Sometimes I feel like an outsider among my own people. People who study the same stuff as me, read the same books as me, apply to the same schools as me. But why do I come out of class detached with a deep-seeded feeling that one of these in not like the others?
I have not always been a fan of Lena Dunham. She blew up in the last couple of years, gaining accolades that she maybe doesn't deserve as an innovator, feminist icon, an average looking person. After watching a couple episodes of Girls, I decided it wasn't for me, but friends would keep me up to date as they assured me they only watched on because it was great "water cooler talk". As if a bunch of twenty year olds in college were in dire need of such a maniacal product of corporate America.
But like most people, I was fascinated by her. Here was this not-glamourous girl living a particularly glamourous life. And I was pissed. How did this happen? Why is she being heard? When did people start giving a shit about positive body image?
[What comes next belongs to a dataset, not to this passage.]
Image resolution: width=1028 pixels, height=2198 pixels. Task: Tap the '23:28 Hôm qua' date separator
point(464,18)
I did not understand why I hated Lena Dunham but also needed to read her book. As sad and pathetic as it sounds this is the truth: I thought I was better than her. That I could be better than her and that people needed to see that. Because as far as I could tell, people didn't.
What's weirder than thinking you're cool when nobody else does? Today I saw a dead canary in front of the library on my daily rush to a class to which I'm already 10 minutes late. And I stopped and looked at it and said "That's sad. It was so pretty." to my friend before moving on. All of this happened within 5 seconds. A life was gone and mourned for 5 seconds.
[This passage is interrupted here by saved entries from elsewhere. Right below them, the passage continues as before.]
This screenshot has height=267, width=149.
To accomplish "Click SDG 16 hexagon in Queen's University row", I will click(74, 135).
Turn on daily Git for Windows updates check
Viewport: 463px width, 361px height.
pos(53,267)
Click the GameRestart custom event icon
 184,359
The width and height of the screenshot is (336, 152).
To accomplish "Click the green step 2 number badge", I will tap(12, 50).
My confused feelings towards this big-bottomed lass is everything personal. She accepts herself and doesn't care if others do or shoves her ass in their faces before it loses its shock factor. Normal continues to be my tyrant. I borrow hair ties from girls and talk one pitch higher than I should and take the same classes as them because I can't fight the power. I can't be honest with my weirdness but she is. And while we might hate the things in others we see in ourselves, I hate that I can't see myself in more people.
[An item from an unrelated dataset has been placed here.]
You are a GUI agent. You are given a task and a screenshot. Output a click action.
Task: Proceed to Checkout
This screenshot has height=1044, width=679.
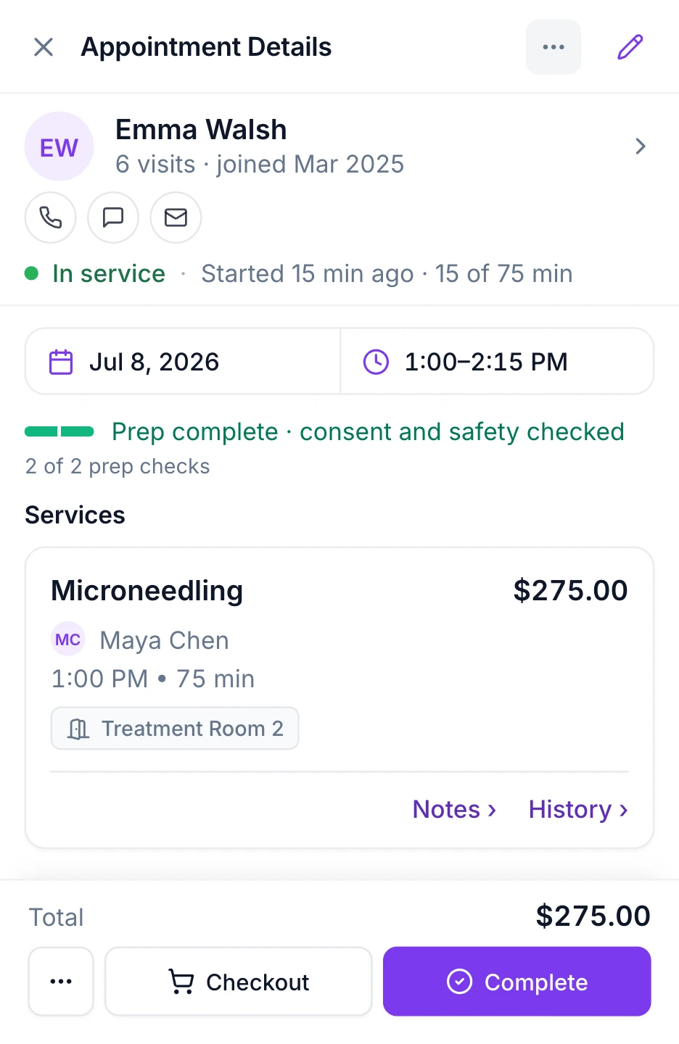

If there's one resonating theme in Not That Kind of Girl it's that Lena Dunham is the Taylor Swift of sexploitative literature and I love it. She confides in strangers details that can only be entrusted to a very drunk girl in a unisex bar bathroom at 3 in the morning. I feel a camaraderie with her that I haven't felt with anyone else in a very long time and that both scares and excites me. Turns out I'm Not That Kind of Girl either.